Editorial: Marriage is a dirty word?
NZ Herald 24 January 2017
Family First Comment: This editor needs to be promoted to editor of the NZ Herald. He actually reads reports with an open mind!
Bob McCoskrie will be well used to it by now, but the response to a report declaring that children who are raised by their married biological parents are at a much reduced risk of abuse is illuminating.
The first response to last week’s Northland Age story (Ssshhh – Don’t mention family structure) was to dismiss the report because it had been commissioned by Family First.
Such is the level of critical thinking in some quarters these days. And it is that prejudice against what some see as old-fashioned values, as promoted by Family First, that is preventing us from doing anything meaningful to reduce the rate of violence against children.
All might not be lost though. One reader who dismissed Lindsay Mitchell’s research as propaganda supposed that the key might be stability rather than marital status.
Fancy that.
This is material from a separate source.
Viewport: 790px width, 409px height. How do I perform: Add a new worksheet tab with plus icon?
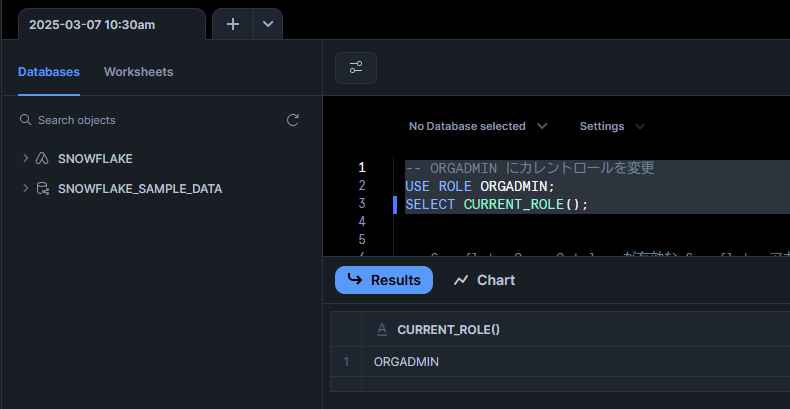point(233,24)
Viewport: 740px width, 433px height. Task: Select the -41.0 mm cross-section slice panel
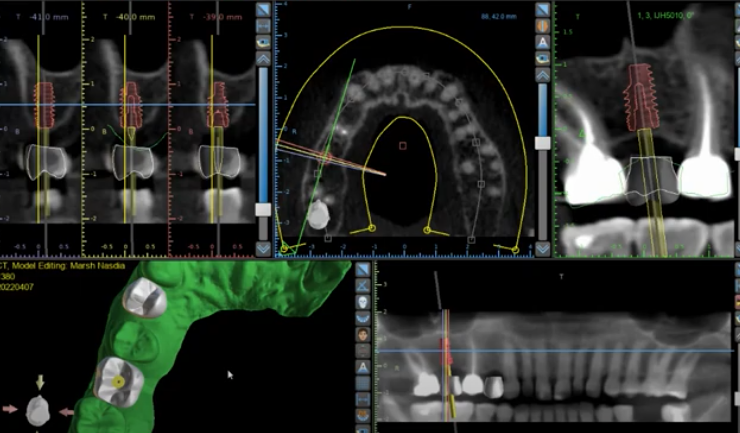pos(42,130)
Such a profound analysis must give us all cause to believe in the survival of intelligence.
Lindsay Mitchell, whose history strongly suggests she is not for sale to any lobby group, has an impressive CV as a welfare commentator and researcher.
More importantly, her conclusions on this occasion do not apply solely to this country.
The indisputable fact that children who grow up in step, blended or sole-parent families are in greater danger of abuse by adults than those who grow up with both biological parents is replicated elsewhere.
Some hackles will be raised by her finding that Maori and Pacific families are over-represented in child abuse rates, and feature more than their share of ex-nuptial births, the absence of one parent or both, large numbers of siblings (especially from clustered or multiple births) and/or very young mothers. Long-term welfare dependence is another risk factor.
But, before the knives come out, she also finds that Maori and non-Maori children alike who live in two-parent working families suffer very low abuse rates.
Asian children, whose population has the lowest proportion of single-parent families, suffer disproportionately low rates of abuse.
The presence of biological fathers matters, she says, in protecting children from abuse, and marriage presents the greatest likelihood that the father will remain part of an intact family.
Mitchell’s final conclusion is that there are “certain” family structures in which children will be far more vulnerable than others.
Is anyone surprised by that? Well yes, apparently some are. And offended. Some see it as a shameless plug for Family First, and the espousing of values that have had their day.
The world has changed, you see. Adults now have the right to scratch their itches. If they don’t want to commit to a relationship, they don’t have to.
Society no longer expects a public display of commitment, and like it or not, some children are paying a very high price for that.
It was very gracious of one critic to “strongly suggest” that the key is stability as opposed to marital status. But having made that concession, it is difficult to see how the remainder of her scepticism can be maintained.
Indeed, if the word ‘marriage’ was removed she would have no grounds for complaint at all.
Just why marriage should be the subject of such scorn is something of a mystery. It’s not the ceremony itself that’s important.
It doesn’t have to involve priests and bridesmaids, the exchanging of vows or belief that God is watching.
It’s the commitment between two people that matters, the public declaration that they have become a couple.
And like it or not, we don’t need to be told that two biological parents will generally provide a safer environment for children than one biological parent and a stranger.
This research, with no disrespect whatsoever to Lindsay Mitchell, might be stating the bleeding obvious, but it’s important for a number of reasons, not least the conclusion that the damage is being done not by colonisation or unemployment (and by extension poverty?) The real villain, what Family First says is the elephant in the room, is the demise of the nuclear family.
Given that marriage provides the bedrock of the nuclear family, it is not helpful to dismiss it as an archaic institution that has properly been succeeded by the right of the individual to behave as they like.
Once children enter the picture everything changes.
The prime focus of every parent should be on their children, and providing the best possible environment for raising them. That is often no longer the case in this country.
The rights of adults to live as they wish has superseded parental obligations.
To read Mitchell’s research as a ‘plug’ for a lobby group that espouses traditional family values is foolish, and disheartening.
It proves exactly what McCoskrie says, that family structure is the elephant that some people simply will not see. Commitment to a relationship by whatever means – if anyone has a better word than marriage let’s hear it – is what matters, and its absence is irrefutably linked to the abuse for which everyone in this country professes abhorrence but few seem willing to address in a meaningful way.